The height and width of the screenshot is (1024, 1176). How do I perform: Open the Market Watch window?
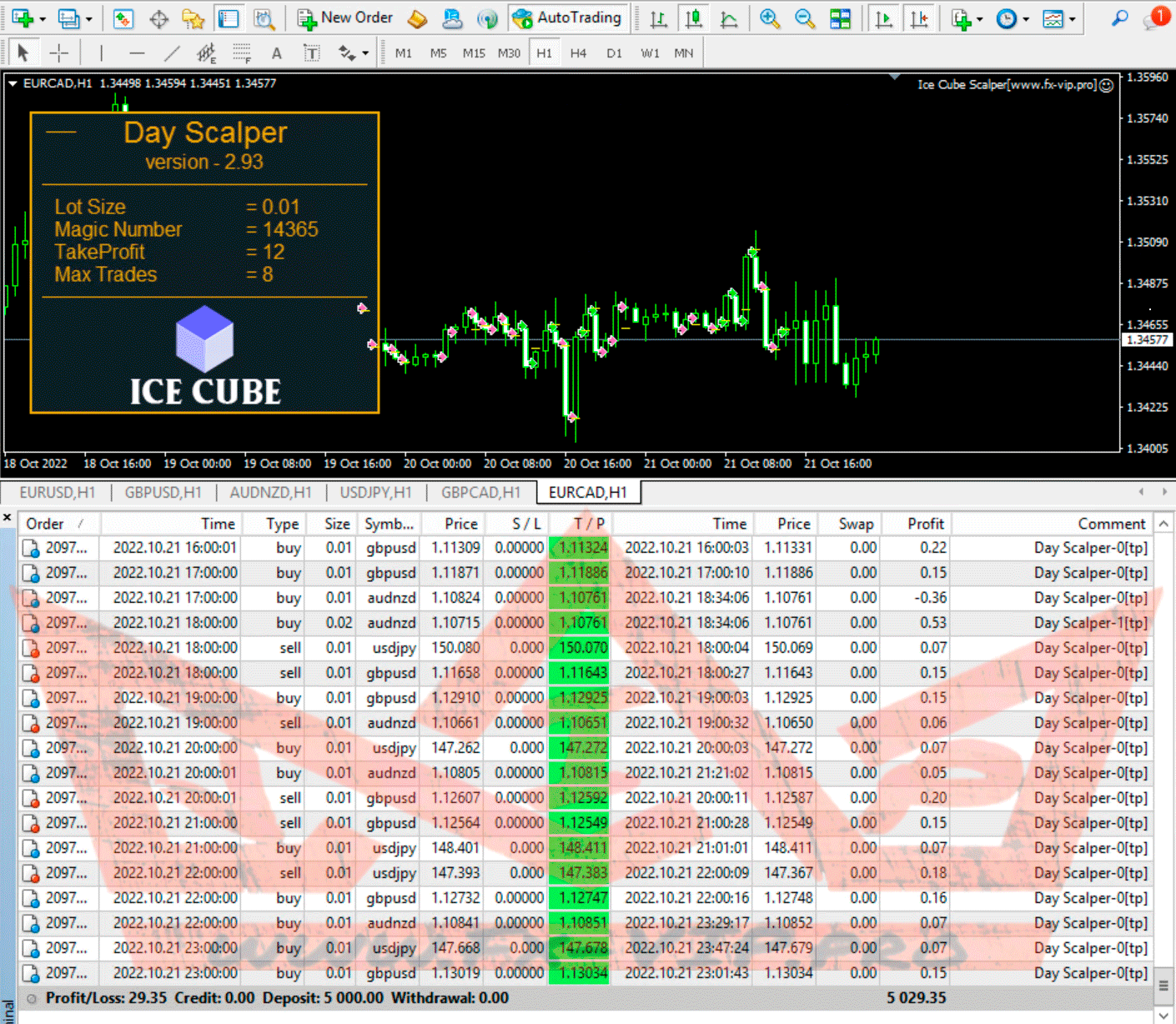click(x=123, y=18)
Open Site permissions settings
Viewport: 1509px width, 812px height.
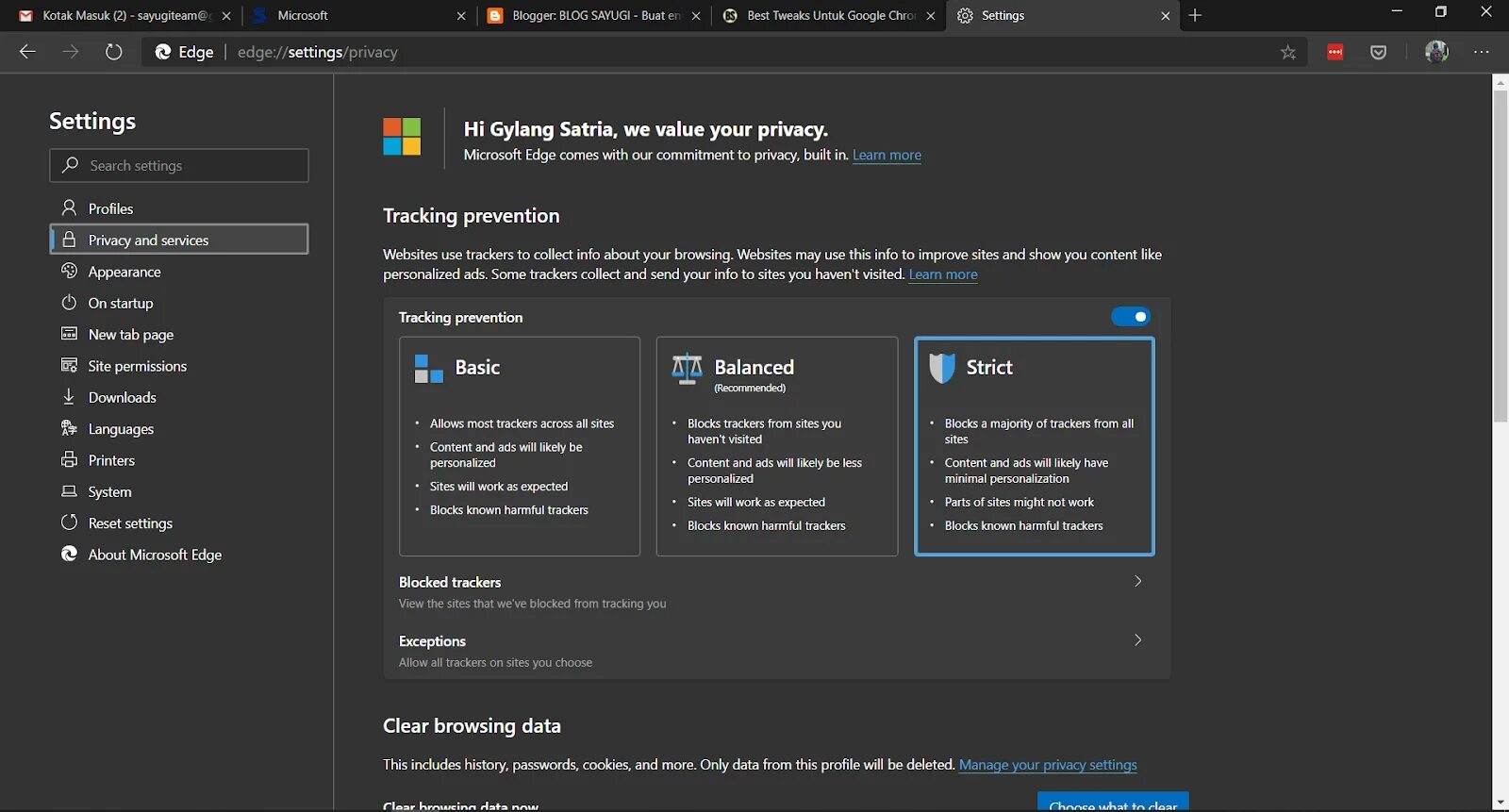[x=137, y=366]
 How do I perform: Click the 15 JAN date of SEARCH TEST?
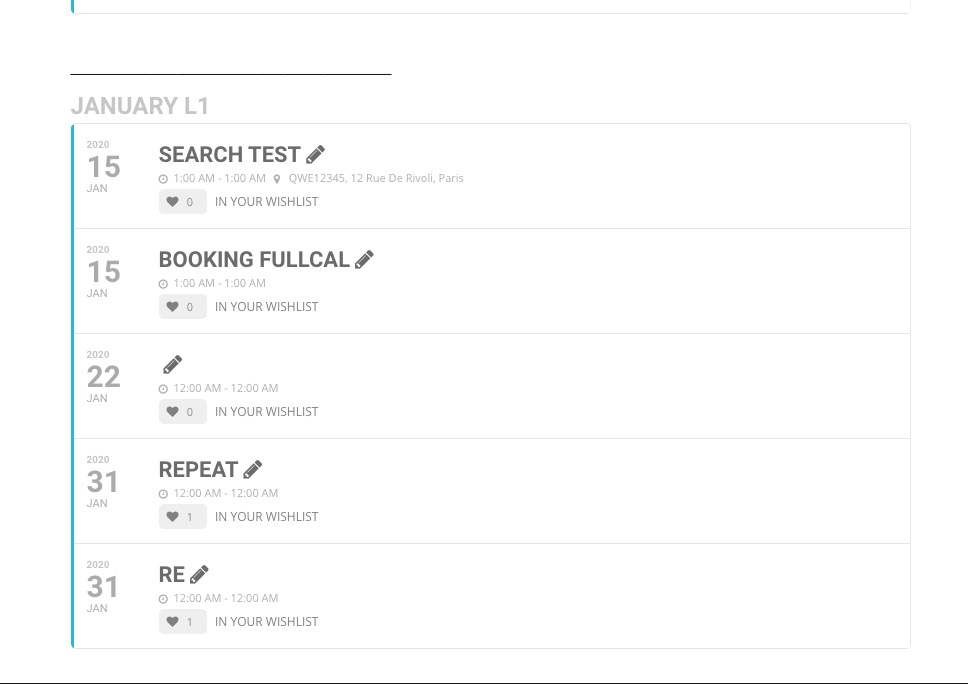103,167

-.-.-

## [TASK TO COMPLETE]
With the pictures omitted, copy exactly the lines from the line that contains "How do I perform: Click" through the end of the material.

## [ANSWER FOR THE TASK]
 How do I perform: Click the 15 JAN date of SEARCH TEST?
103,167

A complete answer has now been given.